What to do
a - From the excerpt on Louisiana voters' budget preferences, list each option for spending surpluses on one-time expenses, with the share of respondents who favor or strongly favor it.
b - Pick up the excerpt on Louisiana voters' tax and spending preferences after its last sentence and carry it forward.

— START Source excerpt —

The results, summarized by the Shreveport Times here, suggest that tax-cut-happy lawmakers are misinterpreting voter preferences in a couple of important ways:

1) It turns out Louisiana voters aren't all that interested in tax cuts. They'd rather see adequately funded public services.
2) For those who do want tax cuts, income taxes don't seem to be the thing they're most worried about.

Here's the skinny on the spending-hike-versus-tax-cut point:
  • Among survey respondents who want to see any budget surpluses used for one-time expenses, road repair was the top choice (89 percent favor or strongly favor this option), following by paying off pension debt (75 percent) and hurricane recovery projects (71 percent). A one-time tax rebate came in a distant fourth place (57 percent).
  • Among those who want to see surpluses used to pay for recurring spending needs, the two big favorites were health care for the insured (84 percent favor or strongly favor) and increasing teacher pay (82 percent). Permanent tax cuts were a distant third, with 59 percent approval.

— END Source excerpt —
— START Given information —

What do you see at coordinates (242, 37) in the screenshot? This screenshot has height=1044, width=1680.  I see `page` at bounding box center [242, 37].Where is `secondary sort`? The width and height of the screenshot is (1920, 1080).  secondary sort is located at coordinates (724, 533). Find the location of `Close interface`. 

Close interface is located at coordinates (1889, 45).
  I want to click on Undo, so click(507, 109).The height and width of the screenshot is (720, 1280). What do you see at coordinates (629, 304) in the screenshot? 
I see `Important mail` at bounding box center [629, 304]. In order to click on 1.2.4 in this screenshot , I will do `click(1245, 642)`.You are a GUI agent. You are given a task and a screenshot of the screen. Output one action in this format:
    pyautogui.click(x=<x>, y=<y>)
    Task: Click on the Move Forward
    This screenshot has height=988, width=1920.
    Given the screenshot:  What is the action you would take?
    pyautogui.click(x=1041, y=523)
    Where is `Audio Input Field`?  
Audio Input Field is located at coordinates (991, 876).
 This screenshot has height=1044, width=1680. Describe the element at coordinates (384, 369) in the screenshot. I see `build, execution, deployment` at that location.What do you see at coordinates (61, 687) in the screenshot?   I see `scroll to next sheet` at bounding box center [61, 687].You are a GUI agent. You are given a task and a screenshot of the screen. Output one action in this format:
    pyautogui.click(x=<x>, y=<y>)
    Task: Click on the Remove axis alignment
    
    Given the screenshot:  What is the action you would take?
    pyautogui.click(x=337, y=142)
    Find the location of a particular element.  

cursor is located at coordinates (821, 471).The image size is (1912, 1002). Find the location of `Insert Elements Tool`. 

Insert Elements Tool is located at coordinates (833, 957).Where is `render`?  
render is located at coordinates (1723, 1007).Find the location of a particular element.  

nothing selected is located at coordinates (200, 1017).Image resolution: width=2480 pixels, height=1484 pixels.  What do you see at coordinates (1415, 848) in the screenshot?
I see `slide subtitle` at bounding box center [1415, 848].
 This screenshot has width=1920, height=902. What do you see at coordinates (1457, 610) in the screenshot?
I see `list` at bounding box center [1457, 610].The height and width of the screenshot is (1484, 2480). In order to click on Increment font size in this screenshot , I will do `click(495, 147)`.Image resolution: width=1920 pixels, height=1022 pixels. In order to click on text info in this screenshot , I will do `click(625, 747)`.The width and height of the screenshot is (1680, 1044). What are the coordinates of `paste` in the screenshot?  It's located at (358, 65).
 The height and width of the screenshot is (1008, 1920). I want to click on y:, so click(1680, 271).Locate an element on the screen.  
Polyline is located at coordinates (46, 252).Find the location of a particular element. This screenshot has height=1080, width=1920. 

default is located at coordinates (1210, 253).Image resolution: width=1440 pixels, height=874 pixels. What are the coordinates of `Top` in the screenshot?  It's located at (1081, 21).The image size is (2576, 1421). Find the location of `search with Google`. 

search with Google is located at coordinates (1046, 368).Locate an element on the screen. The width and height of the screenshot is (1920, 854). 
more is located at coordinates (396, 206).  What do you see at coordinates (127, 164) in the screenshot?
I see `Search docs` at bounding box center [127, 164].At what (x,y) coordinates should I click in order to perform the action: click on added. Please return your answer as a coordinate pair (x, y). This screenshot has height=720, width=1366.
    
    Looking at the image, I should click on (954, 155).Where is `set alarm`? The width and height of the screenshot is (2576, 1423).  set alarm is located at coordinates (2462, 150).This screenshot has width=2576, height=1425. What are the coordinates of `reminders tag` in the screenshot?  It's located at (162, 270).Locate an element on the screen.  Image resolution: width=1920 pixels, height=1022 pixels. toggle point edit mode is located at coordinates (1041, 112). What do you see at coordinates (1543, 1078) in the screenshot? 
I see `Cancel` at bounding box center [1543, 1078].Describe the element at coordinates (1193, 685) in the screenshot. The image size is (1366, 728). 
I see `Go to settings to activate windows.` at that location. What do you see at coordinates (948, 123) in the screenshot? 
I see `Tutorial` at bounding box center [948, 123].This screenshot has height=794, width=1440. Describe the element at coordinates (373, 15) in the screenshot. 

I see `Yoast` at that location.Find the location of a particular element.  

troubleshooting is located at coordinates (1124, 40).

— END Given information —

Results
a -
- Road repair: 89 percent
- Paying off pension debt: 75 percent
- Hurricane recovery projects: 71 percent
- A one-time tax rebate: 57 percent

b -
Equally interesting is that for respondents who are mad about their taxes, the income tax appears to be the least of their worries. 50 percent of survey respondents now think that Louisiana sales taxes are too high. A smaller 40 percent of respondents think property taxes are too high, and just 33 percent of survey respondents thought income taxes were too high.

[As this chart from Fair Tax Louisiana shows, the survey respondents got it just about right: the only types of tax in Louisiana that are emphatically above average are sales and excise taxes. Income and property taxes just aren't that high.]

The conclusion to be drawn, according to LSU survey director Kirby Goidel:"[P]eople are less anti-tax than is commonly believed," Goidel said. "Most people realize this is a relatively low-tax state. What they want is value in what their money is spent for."

Anyone who watched the Ways and Means Committee hearing yesterday would be forgiven for being confused. A parade of anti-taxers explained that Louisiana voters are outraged, outraged at the Stelly changes. One guy asserted that the Stelly plan (which used progressive income tax increases to pay for a reduction in sales taxes on food and utilities was "the worst disaster that ever hit Louisiana besides Katrina."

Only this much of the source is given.